Стальная молния, потом тишина; вялое сизое мясо этого дня получило знак вечности, это было как удар серпа. Ни звука, ни дуновения ветра, время застыло, война отступила: только что они были в ней, под ее защитой, они могли еще верить в чудеса, в бессмертную Францию, в американскую помощь, в гибкую защиту, во вступление России в войну; теперь война была позади них, закрытая, завершенная, проигранная. Последние надежды Матье превратились в воспоминания о надеждах.
Лонжен опомнился первым. Он вытянул длинные руки, чтобы осторожно как бы пощупать новость. Он робко спросил:
— Значит… оно подписано?
— С сегодняшнего утра.
Девять месяцев Пьерне желал мира. Мира любой ценой.

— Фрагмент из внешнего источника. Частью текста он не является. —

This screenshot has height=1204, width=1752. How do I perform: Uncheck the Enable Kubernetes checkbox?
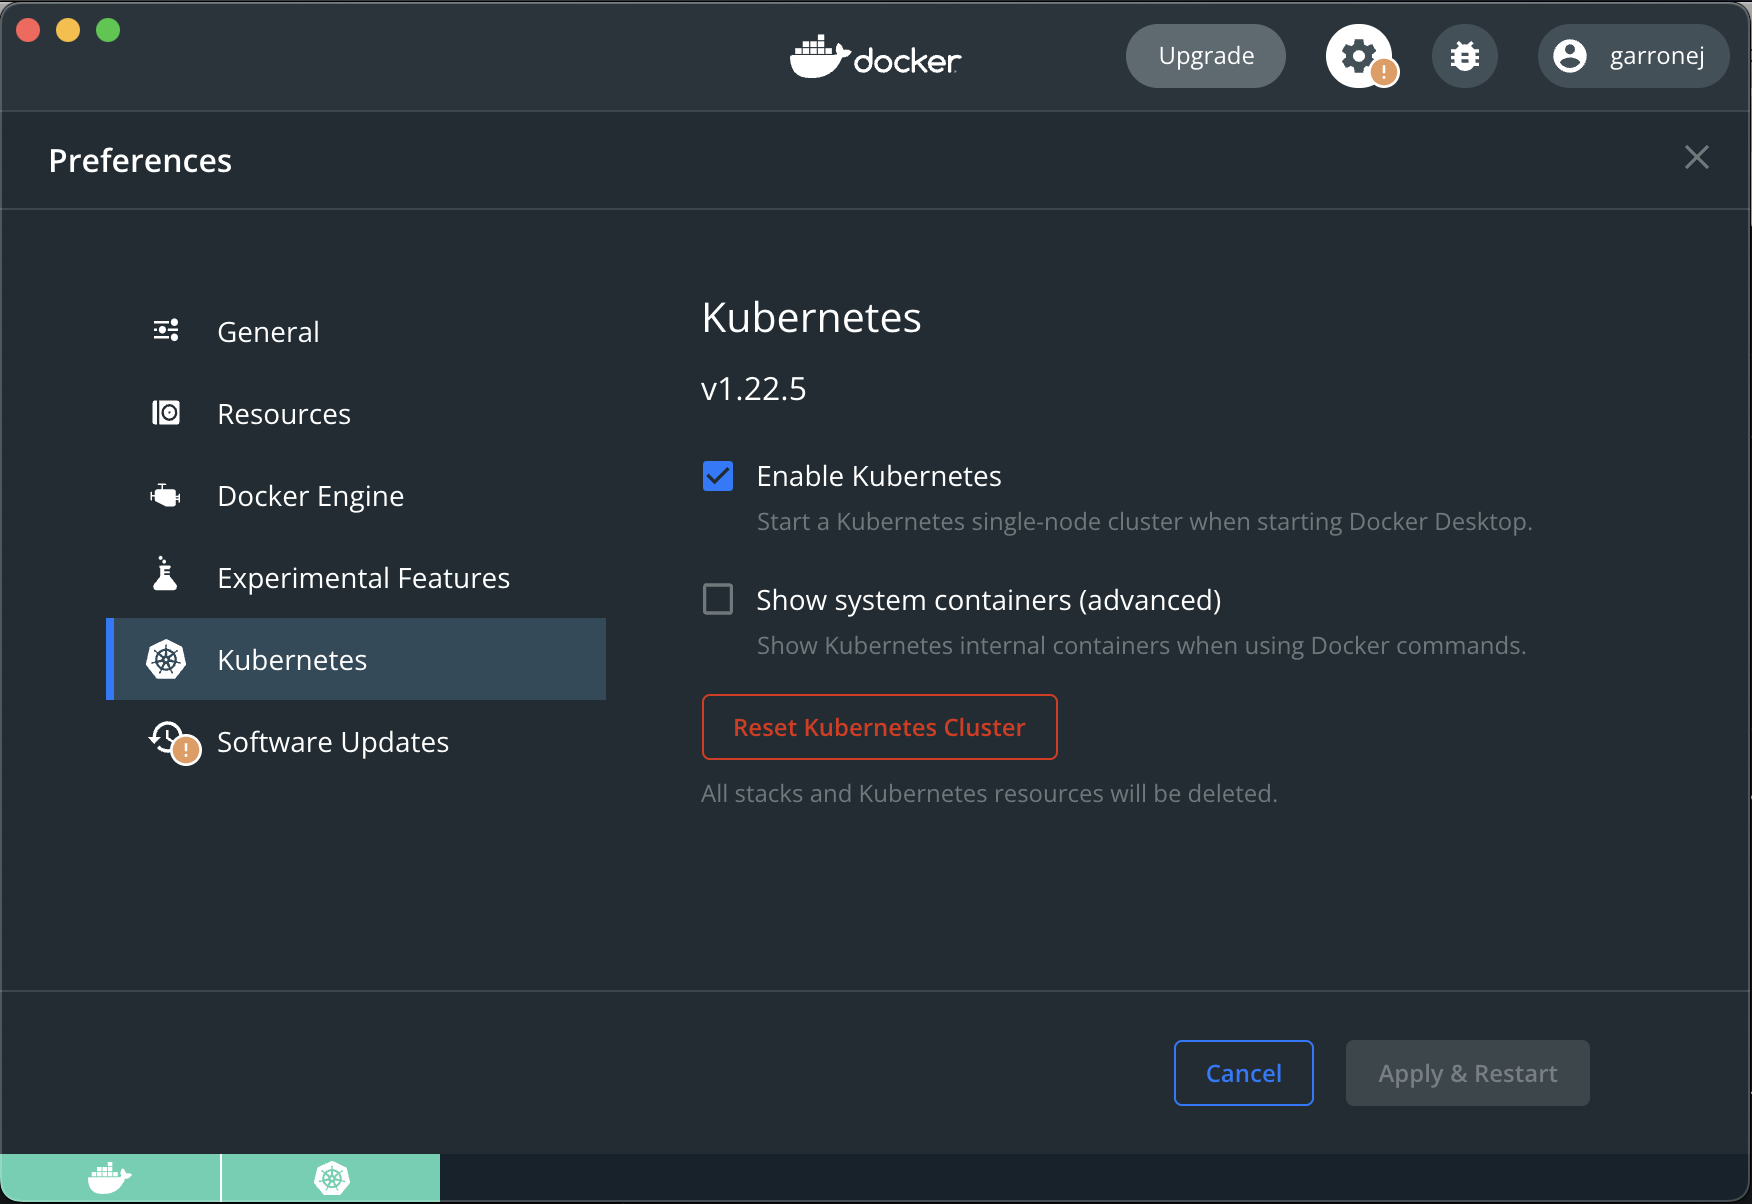click(x=718, y=476)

Теперь Пьерне стоял бледный и потный; его удивление перешло в ярость.
— Откуда ты знаешь? — крикнул он.
— Мне только что сказал Гвиччоли.
— А он откуда знает?
— По радио слышал. Только что передавали.
Он говорил голосом диктора, терпеливым и нейтральным; ему нравилось изображать из себя всеведущего.
— А как же артиллерия?
— Прекращение огня назначено на полночь. Шарло тоже покраснел, но глаза его сверкали:
— Вот это да!
Пьерне встал. Он спросил:
— Есть подробности?
— Нет, — сказал Люберон. Шарло кашлянул:
— А мы?
— Что мы?
— Когда мы вернемся по домам?
— Говорю же тебе, что подробностей нет.
Они помолчали. Пинетт пнул булыжник, и тот покатился в морковку.
— Перемирие! — сказал он злобно. — Перемирие! Пьерне покачал головой; на его пепельном лице левое
веко стало дергаться, как ставень в ветреный день.
— Условия будут жесткими, — сказал он, удовлетворенно ухмыляясь.
Начали ухмыляться и все остальные.
— Еще бы! — сказал Лонжен. — Еще бы!
Шварц тоже ухмыльнулся; Шарло повернулся и удивленно посмотрел на него. Шварц перестал смеяться и сильно покраснел. Шарло продолжал смотреть на него так, как будто видел его в первый раз.
— Ты теперь фриц… — тихо сказал он.
Шварц энергично и неопределенно махнул рукой, повернулся и вышел из сада; Матье почувствовал себя совсем разбитым от усталости. Он рухнул на скамейку.
— Ну и жара, — сказал он.
На нас смотрят. Все более и более плотная толпа смотрела, как они глотают эту историческую пилюлю, толпа на глазах старела и пятилась назад, шепча: «Побежденные сорокового года, солдаты-пораженцы, из-за них мы оказались в цепях». Они оставались здесь, неизменные под этими изменчивыми взглядами, судимые, точно измеренные, объясненные, обвиненные, прощенные, приговоренные, заточенные в этом неизгладимом полудне, погребенные в жужжании мух и пушек, в запахе нагретой зелени, в воздухе, дрожащем над морковью, бесконечно виновные в глазах своих сыновей, внуков и правнуков, побежденные сорокового года навсегда. Он зевнул, и миллионы людей увидели, как он зевает: «Он зевает, ну и дела! Побежденный сорокового года имеет наглость зевать!» Матье резко погасил этот неудержимый зевок, он подумал: «Мы не одни».